Nitzavim: Firmes

Devarim 29:9 – 30:20 Haftará: Yeshayahu 60:1-22

“Todos ustedes están firmemente parados en este día delante del Eterno” 
Cabezas de las tribus, hombres, mujeres, niños y extranjeros, sin importar su oficio estaban parados para sellar el pacto con el Eterno. Si alguno se apartara del pacto y sus mandamientos, dice, no encontrará tranquilidad.

Al dejar el pacto se establecen consecuencias para el pueblo, el destierro procedía principalmente a causa de la idolatría e incumplimiento de la Torah. El Eterno ya sabía que el pueblo se corrompería con dioses y costumbres ajenas, sin embargo, menciona que volviendo en sí y arrepintiéndose, Él los haría volver del cautiverio uno por uno, aún en las partes más lejanas a la que tus ancestros habían heredado. 

Precisa que el Eterno se regocijará con su pueblo una vez ellos determinen servirle, ya que dice que este mandamiento no está escondido, ni el en cielo, ni está al otro lado del mar, sino que está muy cerca: en la boca y corazón, además esto es para bendición de quien lo cumpla.

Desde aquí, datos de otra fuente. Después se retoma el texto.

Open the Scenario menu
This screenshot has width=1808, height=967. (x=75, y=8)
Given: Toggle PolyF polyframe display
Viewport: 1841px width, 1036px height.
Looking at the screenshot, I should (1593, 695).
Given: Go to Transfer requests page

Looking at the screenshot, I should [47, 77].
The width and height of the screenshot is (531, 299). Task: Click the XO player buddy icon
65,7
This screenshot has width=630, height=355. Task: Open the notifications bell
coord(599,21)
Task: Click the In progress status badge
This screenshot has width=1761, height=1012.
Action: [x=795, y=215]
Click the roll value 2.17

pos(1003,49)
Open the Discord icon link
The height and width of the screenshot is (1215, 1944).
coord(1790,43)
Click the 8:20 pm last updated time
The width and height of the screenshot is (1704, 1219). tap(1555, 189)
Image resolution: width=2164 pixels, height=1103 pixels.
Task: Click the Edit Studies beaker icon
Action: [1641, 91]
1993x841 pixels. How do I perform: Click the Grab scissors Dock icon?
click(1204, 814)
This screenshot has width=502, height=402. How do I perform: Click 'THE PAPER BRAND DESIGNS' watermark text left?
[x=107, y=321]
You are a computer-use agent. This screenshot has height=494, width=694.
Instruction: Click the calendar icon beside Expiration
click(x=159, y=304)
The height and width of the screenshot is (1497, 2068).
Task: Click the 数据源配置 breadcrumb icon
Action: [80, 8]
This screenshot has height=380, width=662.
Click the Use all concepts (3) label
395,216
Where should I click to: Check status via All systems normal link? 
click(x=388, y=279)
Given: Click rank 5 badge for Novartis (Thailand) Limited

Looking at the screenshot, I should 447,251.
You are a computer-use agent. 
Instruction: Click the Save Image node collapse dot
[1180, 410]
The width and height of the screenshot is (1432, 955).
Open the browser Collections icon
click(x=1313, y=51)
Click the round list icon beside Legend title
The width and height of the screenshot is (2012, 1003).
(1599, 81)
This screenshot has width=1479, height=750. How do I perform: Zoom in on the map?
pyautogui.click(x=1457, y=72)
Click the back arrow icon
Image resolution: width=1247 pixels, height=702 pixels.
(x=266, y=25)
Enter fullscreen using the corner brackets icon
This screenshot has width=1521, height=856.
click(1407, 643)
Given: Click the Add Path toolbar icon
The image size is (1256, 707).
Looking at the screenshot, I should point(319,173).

Hace claridad del libre albedrío que da a cada quien para escoger entre lo bueno y lo malo, la bendición o la maldición y menciona como testigos al cielo y a la tierra delante del pueblo. Una vez el retorno este por darse, Él dice que circuncidará el corazón de cada uno y las maldiciones serán para los perseguidores.